Dan Siminoski was born in Los Angeles on January 1, 1947, to a progressive family. He displayed his commitment to human rights at an early age, when he co-chaired Mid-City Youth Against Proposition 14, a state-wide initiative to invalidate the California Fair Housing Law. He studied at the University of California at Berkeley, where he was involved in the Free Speech and anti-war movements and became the Berkeley co-chairman of Senator Eugene McCarthy's presidential campaign; he received a BA in Political Science and was elected to Phi Beta Kappa in 1968. Before entering graduate school, Siminoski served as a staff investigator for the Fair Campaign Practices Committee in Washington, DC, and then as legislative aid to Senator Wayne Morse. He earned his MA with honors in Political Science from the University of Wisconsin in 1970, when he was also awarded a Ford Fellowship. His doctoral research brought Siminoski back to Los Angeles where he came out in 1973 and became active in gay rights causes. In 1976-1977, he was an Instructor in the Social Sciences Department at Long Beach City College. He received his PhD in Political Science from the University of Wisconsin in 1978. In 1979-1980, he was Visiting Assistant Professor in the Department of Political Science at Arizona State University, and in 1980-1981, he held the same position at the University of Missouri St. Louis. He was appointed Visiting Lecturer in Political Science at Texas Tech University in 1981.
His long-held interest in gay and lesbian civil rights led Siminoski to file a request with the Federal Bureau of Investigation under the Freedom of Information Act (FOIA) on October 22, 1982, for copies of all FBI Headquarters and field office records relating to the surveillance of gays and lesbians from 1950 to 1982. When the FBI failed to comply with the request fully and in a timely manner, Siminoski, represented by the ACLU Foundation of Southern California, filed suit against the Bureau in Federal District Court in Los Angeles, on October 11, 1983. Simultaneously, Siminoski, who had left teaching and moved to Los Angeles in the late summer of 1983 to devote himself full-time to the impending lawsuit, launched Siminoski vs. FBI 1984 , a speaking tour and media campaign to publicize his case. Although the FBI began releasing documents in quantity to him by the end of the first quarter of 1984, Siminoski continued his case on the grounds that the documents were unnecessarily redacted. In late 1984, Siminoski, whose project had found a home at Jim Kepner s International Gay and Lesbian Archives (formerly Western Gay Archives) at 1654 North Hudson St., initiated the Freedom of Information Project. The purpose of this project was to analyze the documents released by the FBI and to gather signed and notarized Privacy Act Waiver Forms from leading gay activists, with the intention of turning his legal action into a class action lawsuit and expanding the scope of the FBI records sought. Although Siminoski collected properly executed Privacy Act Waiver Forms from a number of prominent gay activists, this latter purpose was not realized.

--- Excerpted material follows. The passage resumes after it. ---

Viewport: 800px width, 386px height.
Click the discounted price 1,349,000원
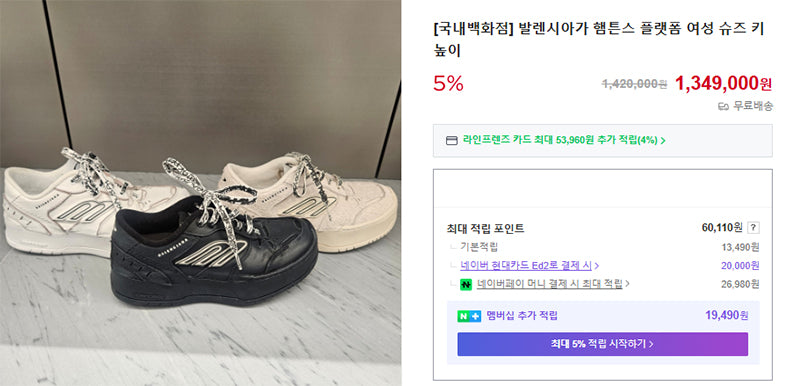click(723, 83)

In 1986, Siminoski, who had supported himself since leaving teaching as a free-lance political consultant and syndicated columnist, withdrew for health reasons from active participation in the lawsuit. In 1988, he earned a master's degree in Social Work from California State University Long Beach. He now lives in San Diego. In November 1988, Ralph J. Geffen, acting as Special Master, reported favorably on most of Siminoski's legal claims; however, many of his recommendations were overruled by Judge William D. Keller in his decision of January 1990, which was not appealed.